The Unified Neutral Theory of Biodiversity and Biogeography (Hubbell Reference Hubbell2001) addresses diversity at scales from a local community to a province or metacommunity, and therefore has the potential to offer a unified explanation for changes in diversity at local, regional, and global scales. Neutral theory simulates diversity and relative abundance structure through models of birth, death, dispersal, and speciation within a single trophic level. In neutral theory, diversity and relative abundance are described over a wide range of spatial scales by θ, a recurring parameter in the models that is defined as two times the metacommunity size (measured in numbers of individuals) multiplied by the per-individual probability of speciation (Hubbell Reference Hubbell2001). Metacommunity size is the product of metacommunity area and the density (per-area abundance) of organisms in the metacommunity. Metacommunities and communities with larger values of θ have flatter relative abundance distributions, greater evenness, and greater richness than those with smaller values of θ.
Neutral theory has two critical assumptions. First, a metacommunity is assumed to have a fixed number of sites that can be occupied by organisms, and those sites are always occupied; this is known as the zero-sum rule. Second, neutral theory assumes that all individuals of all species are competitively equal, such that long-term changes in the abundance of any given species are controlled by ecological drift, not by niche characteristics. These assumptions have attracted much criticism (Chase Reference Chase2005; Ricklefs Reference Ricklefs2006; Purves and Turnbull Reference Purves and Turnbull2010) and are unlikely to be strictly true. Even so, neutral theory successfully predicts many aspects of biodiversity and biogeography even with modest departures from these assumptions (Rosindell et al. Reference Rosindell, Hubbell and Etienne2011), including a Phanerozoic decline in speciation rates (Wang et al. Reference Wang, Chen, Fang and Pacala2013). Therefore, neutral theory serves as a useful baseline for understanding biodiversity and biogeography (Rosindell et al. Reference Rosindell, Hubbell, He, Harmon and Etienne2012).
Materials and Methods
Relative abundance data from shallow marine fossil communities were obtained from the Paleobiology Database (paleobiodb.org, download June 2014). Supplemental data on depositional environment, lithology, lithification, and geologic age were also downloaded from the Paleobiology Database. Collections containing only a single species, fewer than five individuals, or no numerical abundance values were removed.

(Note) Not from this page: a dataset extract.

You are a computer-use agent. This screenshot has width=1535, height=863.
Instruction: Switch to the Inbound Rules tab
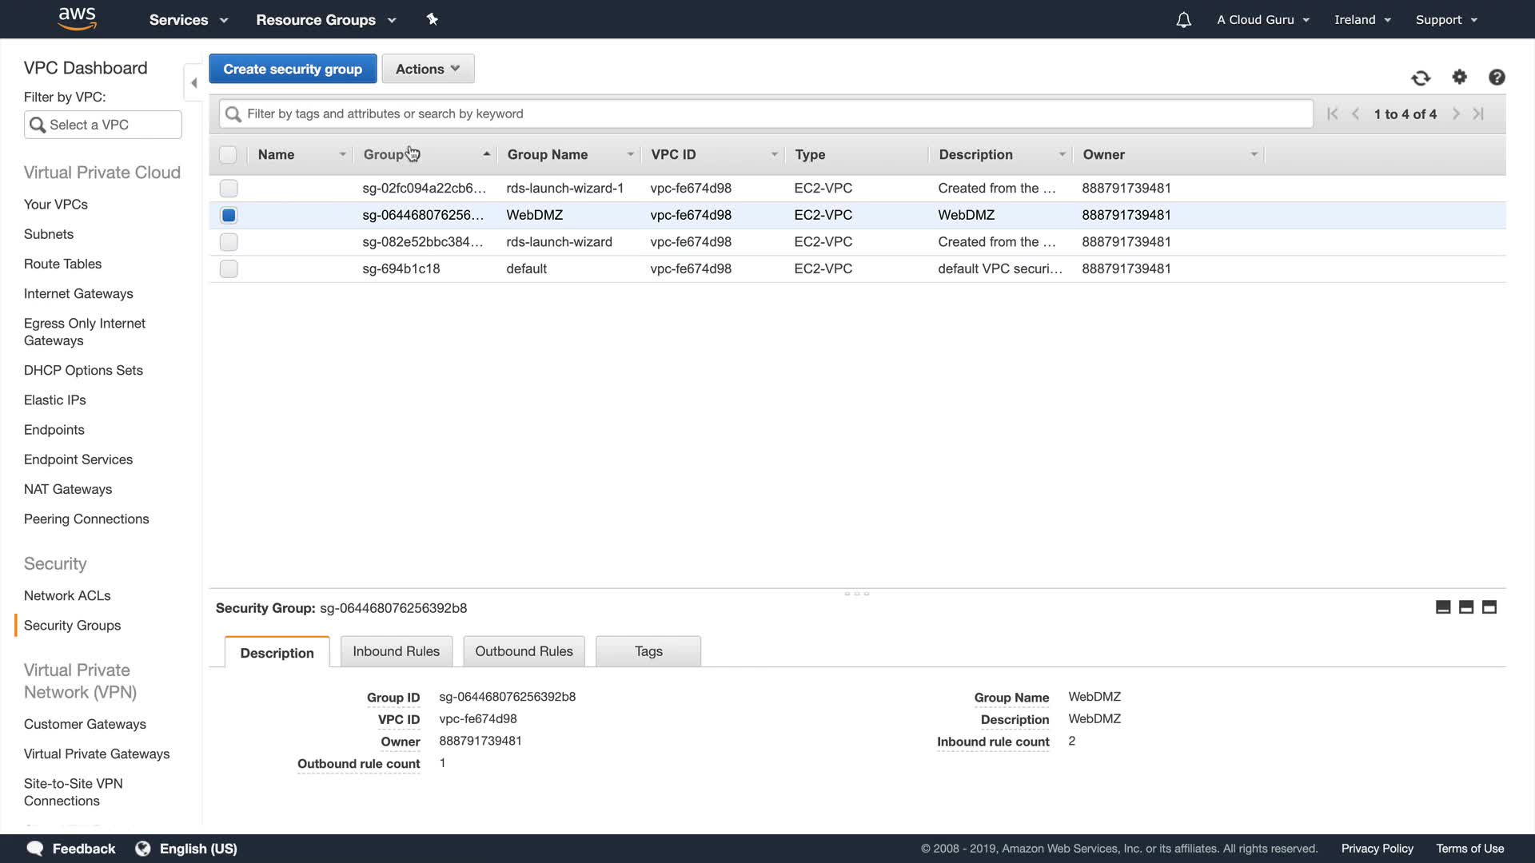tap(396, 651)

Collections were grouped into data sets, with each data set representing a single reference source and containing one or more collections from the same geographic region, geologic age, and depositional environment. Each data set therefore contains replicate collections from the same setting and is regarded as a sample of a metacommunity. Most data sets have five or fewer collections, but some have as many as 213. Overall, 1140 data sets with a total of 7916 collections were analyzed. Analyzed collections are included in Supplementary Appendix 1.
Because neutral theory is based on diversity dynamics at a single trophic level (Hubbell Reference Hubbell2001), this study focuses on first-order consumers, specifically suspension feeders and deposit feeders. For each data set, only species belonging to classes or orders that consist primarily of suspension and deposit feeders were included (Table 1). In most collections, this culling results in the removal of a few producers (algae) and predators (nautiloids and vertebrates, for example). Trophic information was determined from the Paleobiology Database.
An abundance matrix, with collections in rows and taxa in columns, was prepared for each data set, and θ was calculated from the species abundance distributions of each data set. For each data set, the best-fit θ was estimated using the Etienne (Reference Etienne2007) likelihood method, which produces a single estimate of θ when using all collections from a data set. This method also produces a single estimate of the migration parameter m, which was not used in this analysis. Tests using the Etienne (Reference Etienne2009) likelihood method, which allows for a different value of m for each collection, but a single overall value of θ, showed that the values of θ did not differ between the 2007 and 2009 method, and that the 2007 method was substantially faster. Etienne’s methods, which are available as an online supplement to his articles, run in the PARI/GP algebra system, available as a free download and run within a UNIX terminal.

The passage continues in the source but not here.